Let us also not forget the sad fate of consumers who subscribed to these new licensees in the hope of better service and lower rates and are now being seduced by irritating advertisements from incumbent players promising portability, the dubious nirvana.
This avoidable situation has led to predictable split. The cheer leaders for good governance are rejoicing, as they should. But more nuanced commentaries are right in pointing to the publicity nightmare that confronts India regarding predictability of our investment environment. Can the Indian sovereign be trusted?
The "mahout" has done his bit, which is to put a stop to a patent wrong-doing and then leaving it to the sectoral sherpa to draw a fresh auction within four months. This is a laudable deadline. The world will expect India to clean up years of mess within that timeframe.
The telecom regulator is already busy dropping hints it will need more time. Surely, it needs to build things from scratch. This includes rebuilding its own organization! But rather than whine, the regulator must see this as a god-sent opportunity to redeem itself.
This comment points them to draw inspiration from an unlikely candidate, the Federal Bureau of Investigation (FBI), and its chief rebuilder Robert Mueller. He had taken over as then president George W. Bush's man for FBI just seven days before Sept 11, 2001. On 9/11, his agency found itself staring at perhaps the biggest conceivable systemic failure in US history.
But Mueller re-built, indeed redefined his agency, brick by brick. He redefined the FBI from a guns (remember J. Edgar Hoover!) to geeks organization, where the enemy could be in a Somalia or Tora Bora.

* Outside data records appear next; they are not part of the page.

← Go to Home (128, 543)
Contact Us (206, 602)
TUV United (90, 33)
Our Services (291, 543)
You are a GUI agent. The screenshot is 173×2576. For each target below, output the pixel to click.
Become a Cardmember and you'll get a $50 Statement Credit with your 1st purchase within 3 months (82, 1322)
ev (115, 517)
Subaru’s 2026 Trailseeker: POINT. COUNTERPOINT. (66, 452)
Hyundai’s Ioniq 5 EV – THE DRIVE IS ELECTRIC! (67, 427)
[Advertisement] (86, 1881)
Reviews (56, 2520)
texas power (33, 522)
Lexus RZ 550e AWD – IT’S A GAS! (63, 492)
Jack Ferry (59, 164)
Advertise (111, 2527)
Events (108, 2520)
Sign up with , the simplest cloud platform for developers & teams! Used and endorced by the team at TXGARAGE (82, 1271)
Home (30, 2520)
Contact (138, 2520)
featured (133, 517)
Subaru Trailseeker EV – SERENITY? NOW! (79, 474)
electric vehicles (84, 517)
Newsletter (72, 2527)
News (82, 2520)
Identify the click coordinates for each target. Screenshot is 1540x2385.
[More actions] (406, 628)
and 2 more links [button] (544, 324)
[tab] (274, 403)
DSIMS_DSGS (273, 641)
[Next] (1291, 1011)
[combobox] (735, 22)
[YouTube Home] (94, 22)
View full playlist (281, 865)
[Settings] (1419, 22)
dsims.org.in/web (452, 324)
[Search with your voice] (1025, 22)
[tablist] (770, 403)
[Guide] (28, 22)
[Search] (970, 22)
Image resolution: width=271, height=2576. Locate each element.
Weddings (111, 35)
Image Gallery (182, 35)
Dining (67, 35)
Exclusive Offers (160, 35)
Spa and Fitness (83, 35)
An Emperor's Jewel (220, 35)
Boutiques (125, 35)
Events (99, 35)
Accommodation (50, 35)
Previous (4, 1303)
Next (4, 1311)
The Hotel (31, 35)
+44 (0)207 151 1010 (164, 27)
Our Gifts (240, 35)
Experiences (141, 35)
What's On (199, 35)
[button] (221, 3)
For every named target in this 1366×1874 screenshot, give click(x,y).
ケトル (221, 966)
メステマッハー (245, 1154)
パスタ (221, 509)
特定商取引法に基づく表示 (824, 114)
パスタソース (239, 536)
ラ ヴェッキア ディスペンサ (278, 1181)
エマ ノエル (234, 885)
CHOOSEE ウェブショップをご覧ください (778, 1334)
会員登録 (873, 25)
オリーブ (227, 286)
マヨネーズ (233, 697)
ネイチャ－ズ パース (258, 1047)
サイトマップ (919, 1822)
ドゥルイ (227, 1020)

One of us sat over several hours in Mueller's Harvard class, and the celebrated business case that has documented the rebuilding of FBI. Surely, the TRAI, the DoT, the finance ministry and the PMO don't face a bigger disaster than FBI and the Americans did.
India Inc., including the financial institutions and our legal eagles, has an equal responsibility in co-creating a public consultation on the telecom charter. Rather than sit on the sidelines and then lobby for their interests, all the blind men open the third eye within. The world expects no less. At stake is whether India can rebuild its telecom narrative.
Moot points include:
- For the telecom companies in question, is a mere Rs.5-crore fine sufficient, instead of blacklisting or barring them from participating in new auction?
- How fast can India tell the world what it did to officials who are guilty, including those who are hiding behind the cover of not having been consulted?
- How can we demonstrate respect for guarantees of the constitution in general and the principles of natural justice and promissory estoppel in particular?
In the face of a clear impropriety of a few, should they be let off so lightly and other bona fide stakeholders allowed to suffer?